* [What you have to do]: Print verbatim the lines from the beginning of the entries through the line containing "Given: Click the Олимпиада sidebar icon", both ends included. Pictures should be left out.
══ Recorded data ══
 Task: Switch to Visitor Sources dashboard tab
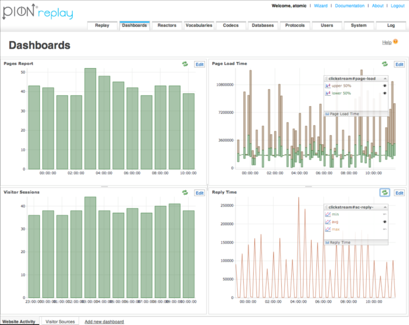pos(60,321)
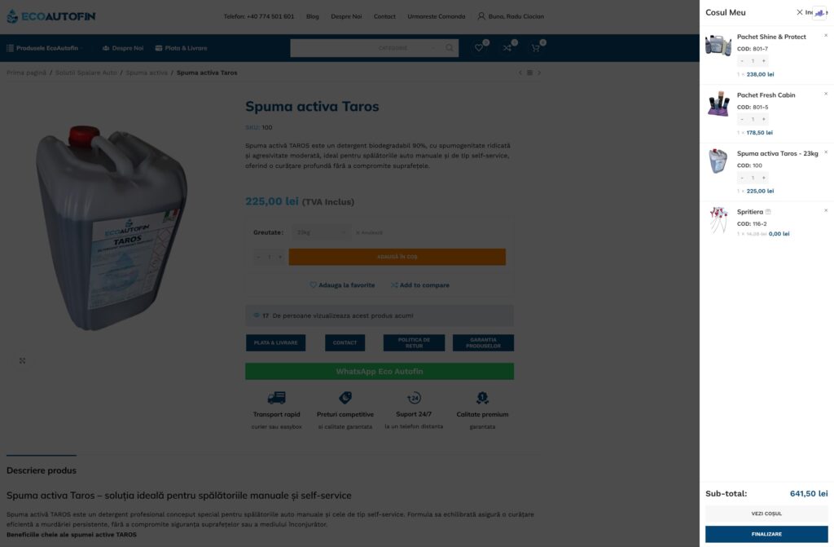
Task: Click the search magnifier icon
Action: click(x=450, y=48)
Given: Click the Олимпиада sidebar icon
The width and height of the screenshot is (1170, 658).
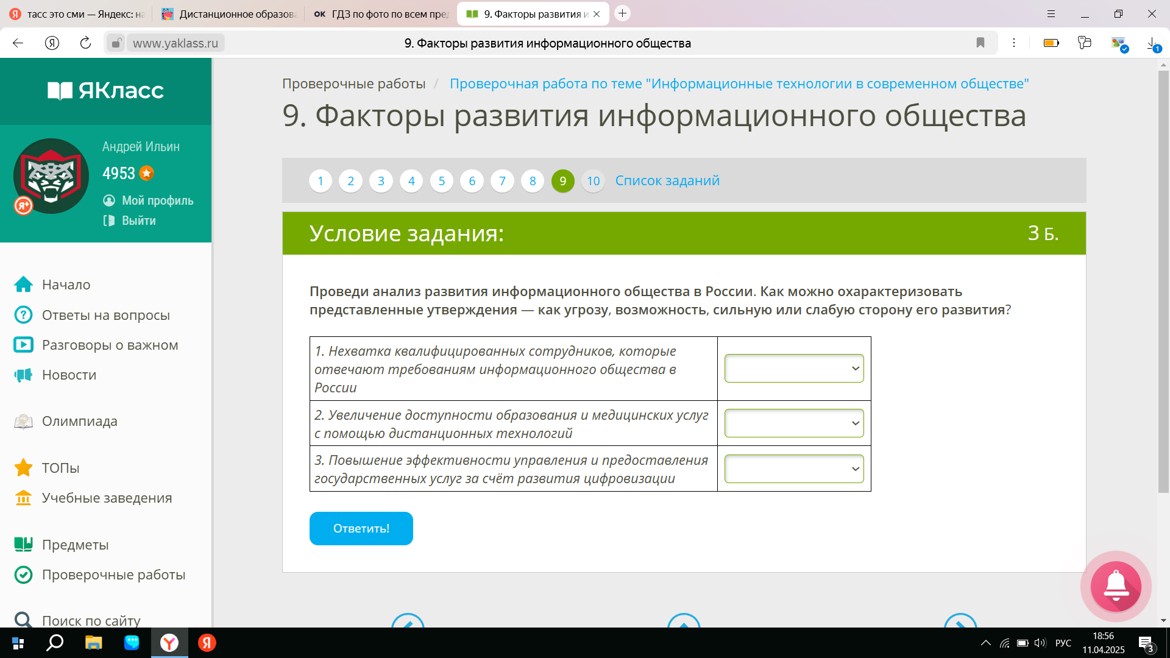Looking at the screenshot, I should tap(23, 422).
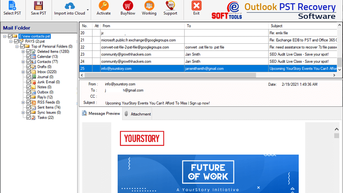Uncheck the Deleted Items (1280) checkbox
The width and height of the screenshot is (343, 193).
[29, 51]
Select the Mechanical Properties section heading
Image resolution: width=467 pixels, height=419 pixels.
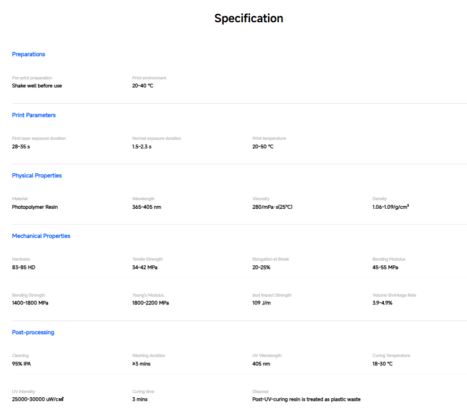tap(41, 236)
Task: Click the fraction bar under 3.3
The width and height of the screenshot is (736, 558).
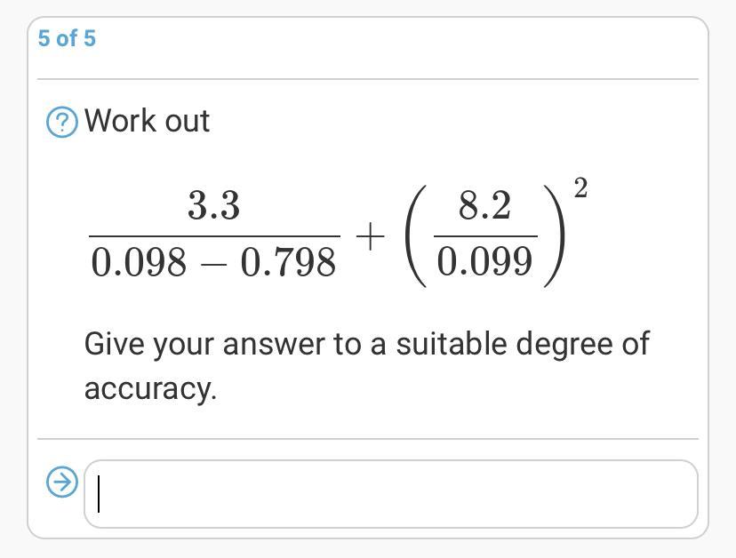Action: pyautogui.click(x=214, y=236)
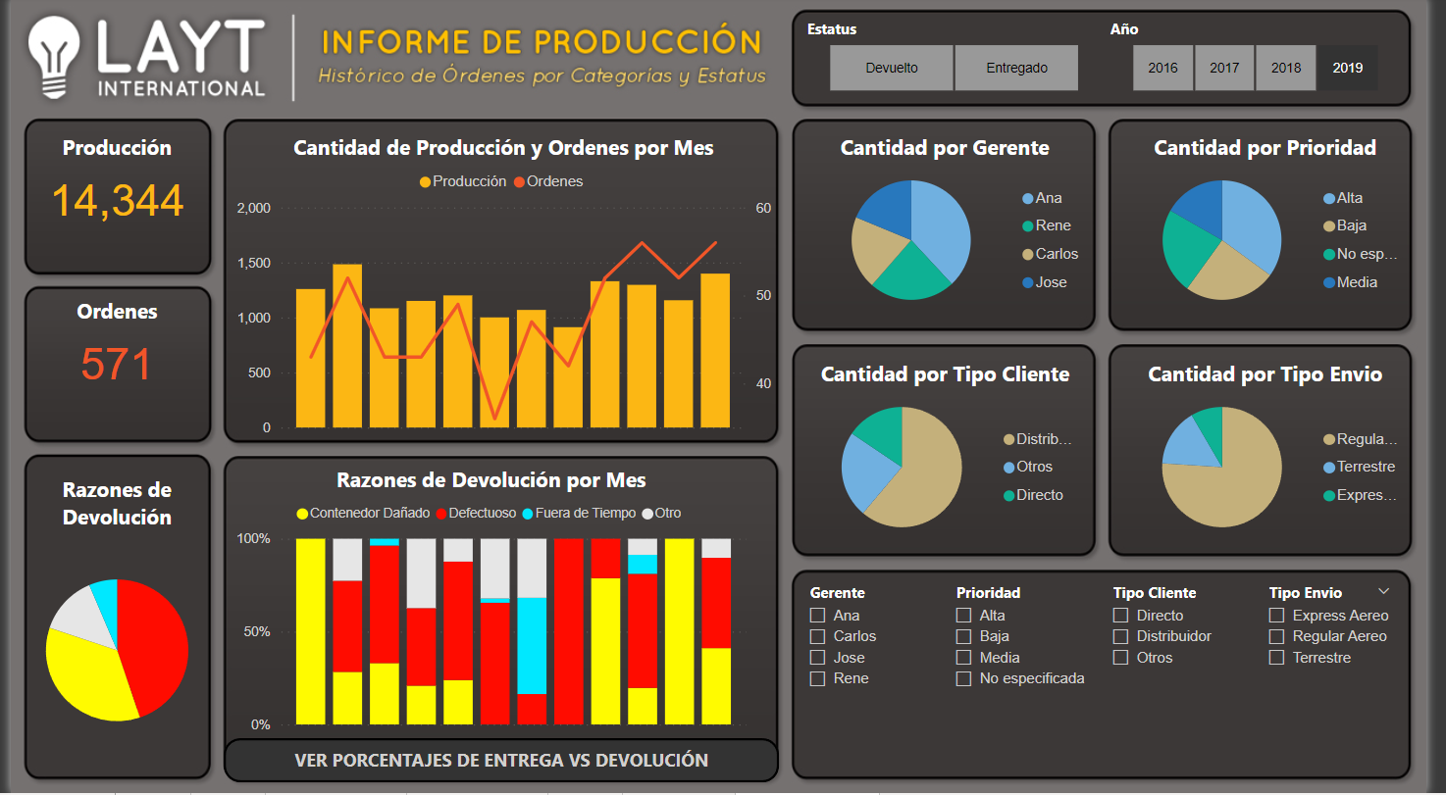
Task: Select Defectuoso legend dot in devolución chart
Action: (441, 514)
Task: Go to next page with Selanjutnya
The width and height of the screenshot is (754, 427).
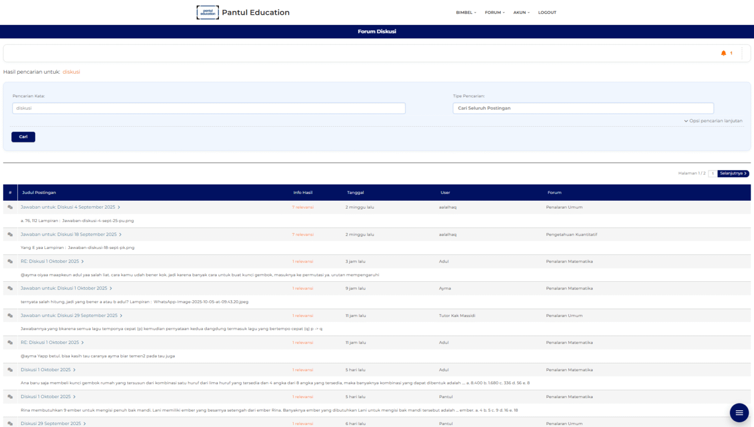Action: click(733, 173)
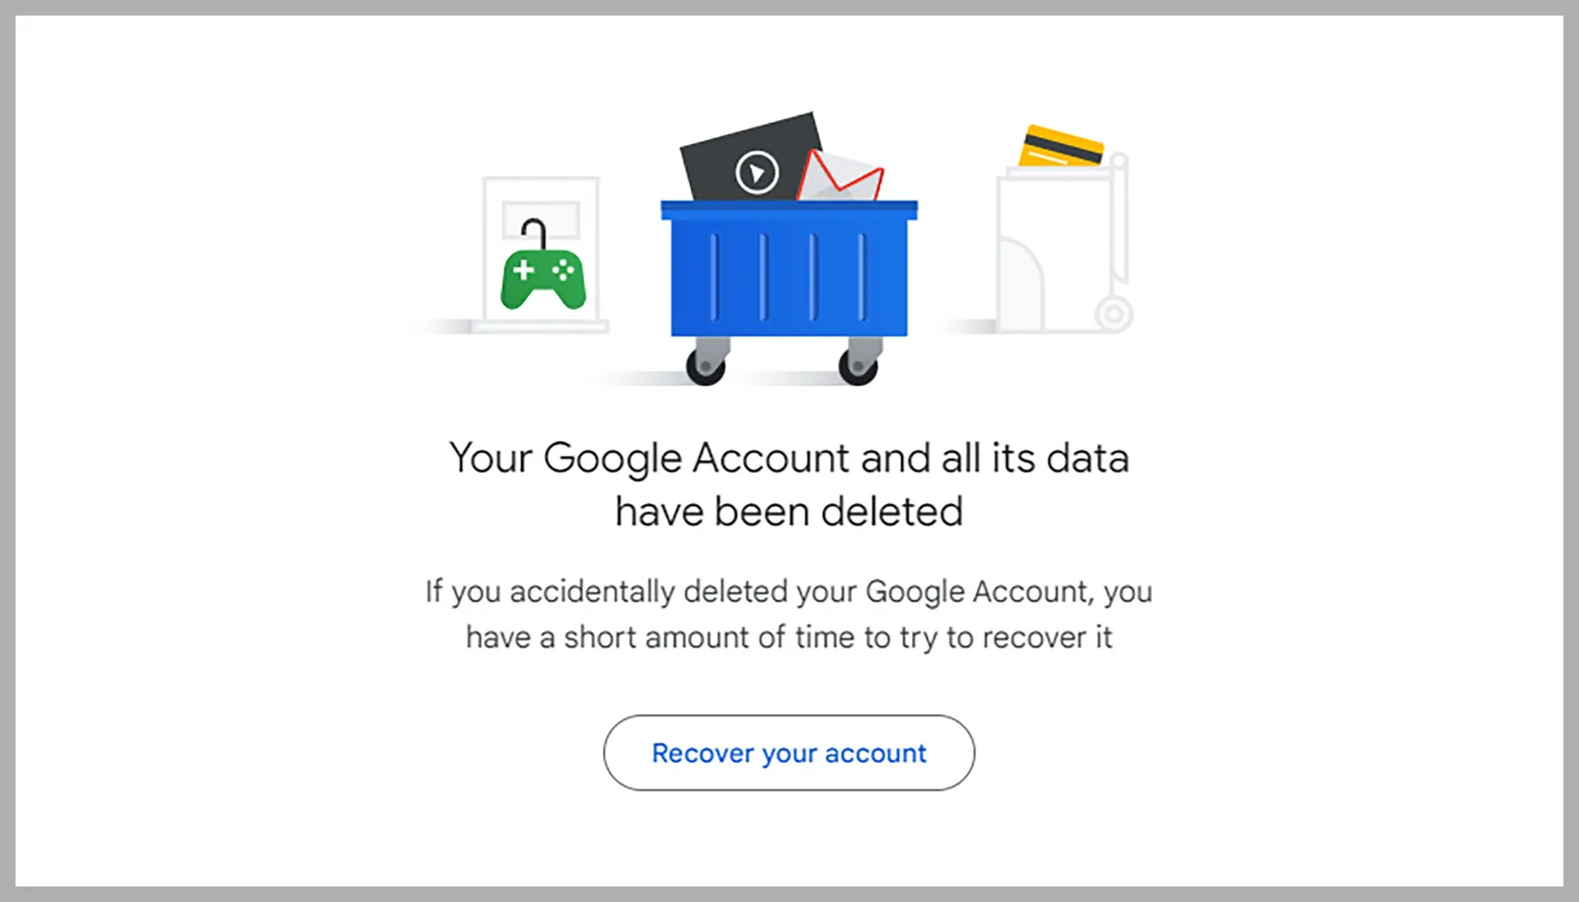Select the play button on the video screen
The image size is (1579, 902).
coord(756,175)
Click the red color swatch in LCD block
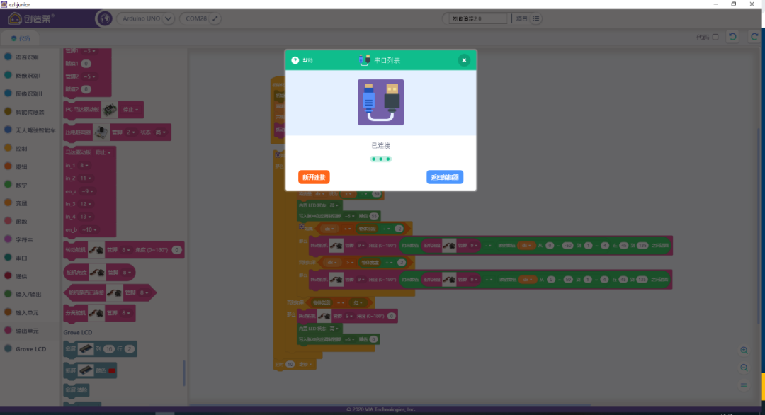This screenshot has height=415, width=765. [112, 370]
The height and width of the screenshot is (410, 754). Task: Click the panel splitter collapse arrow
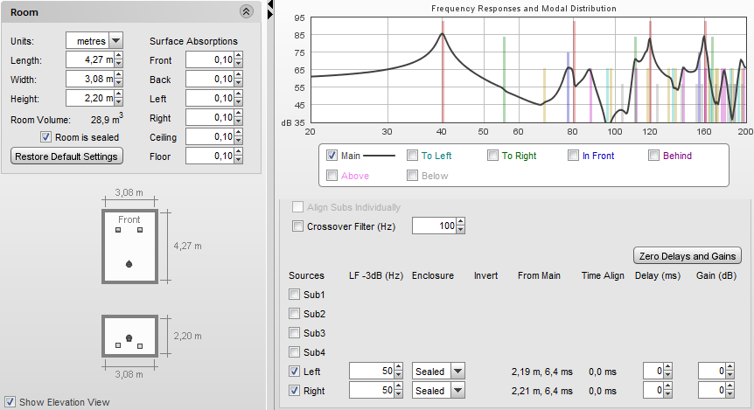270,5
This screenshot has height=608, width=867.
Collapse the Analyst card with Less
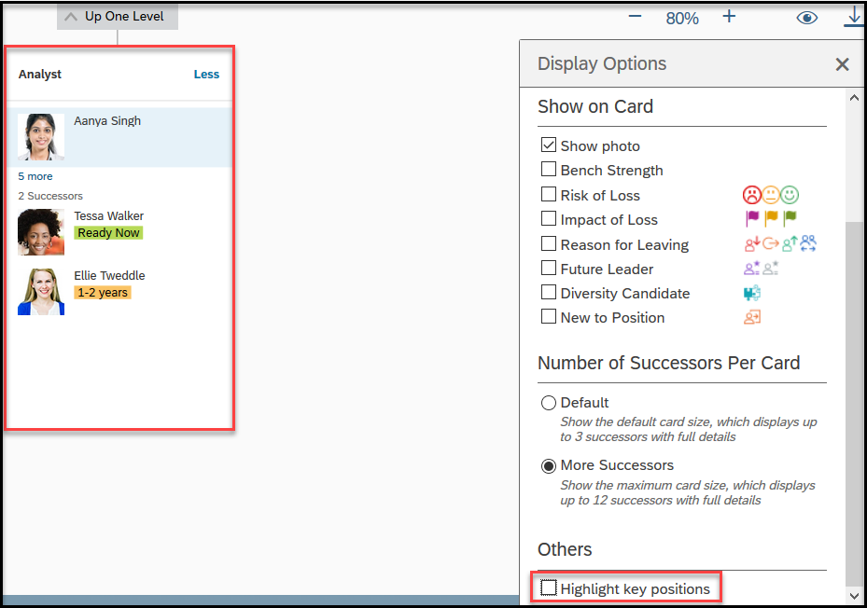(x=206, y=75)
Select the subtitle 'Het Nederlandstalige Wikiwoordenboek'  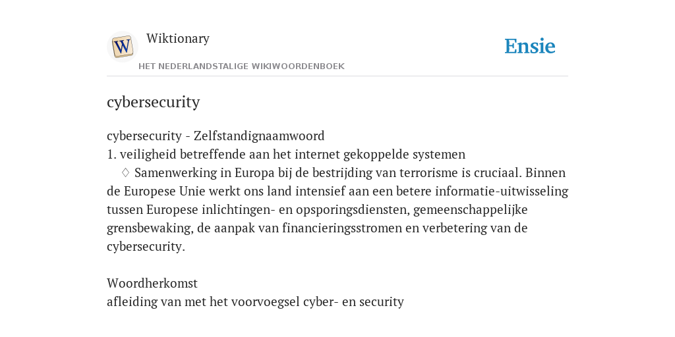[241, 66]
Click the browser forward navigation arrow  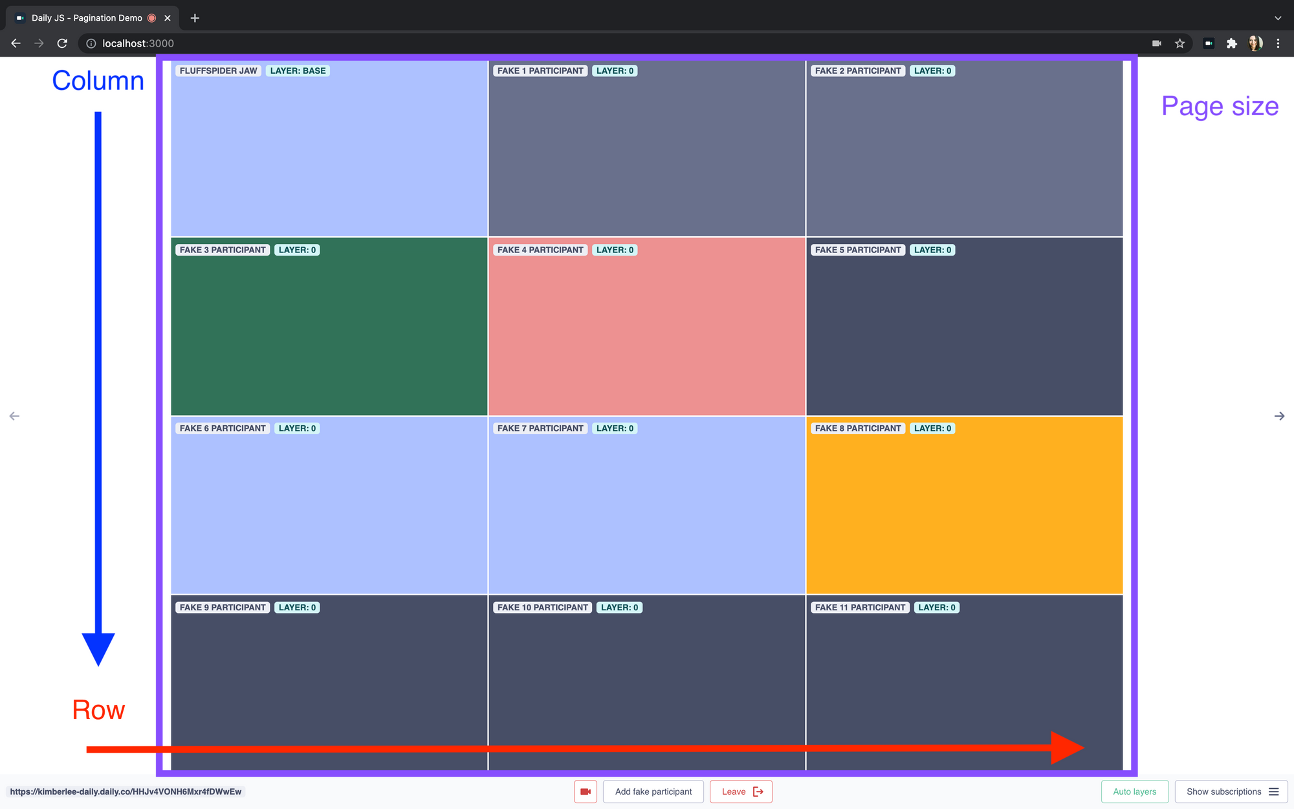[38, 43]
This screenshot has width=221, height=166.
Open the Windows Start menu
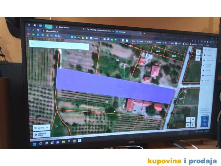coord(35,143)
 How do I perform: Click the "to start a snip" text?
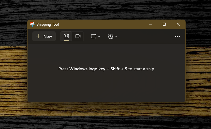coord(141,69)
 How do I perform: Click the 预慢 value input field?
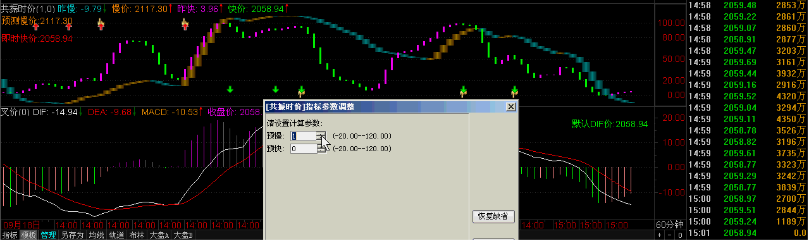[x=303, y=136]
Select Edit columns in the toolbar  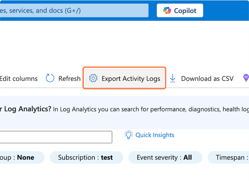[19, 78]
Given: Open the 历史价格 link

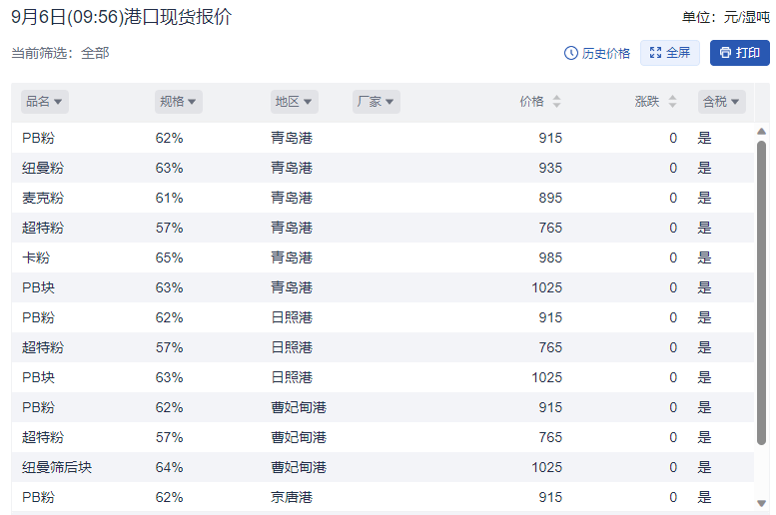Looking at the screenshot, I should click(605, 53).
═══
* [Response]:
 Task: Switch to Visitor Sources dashboard tab
pos(60,321)
Task: Click the search magnifier icon
Action: click(x=450, y=48)
Given: Click the Олимпиада sidebar icon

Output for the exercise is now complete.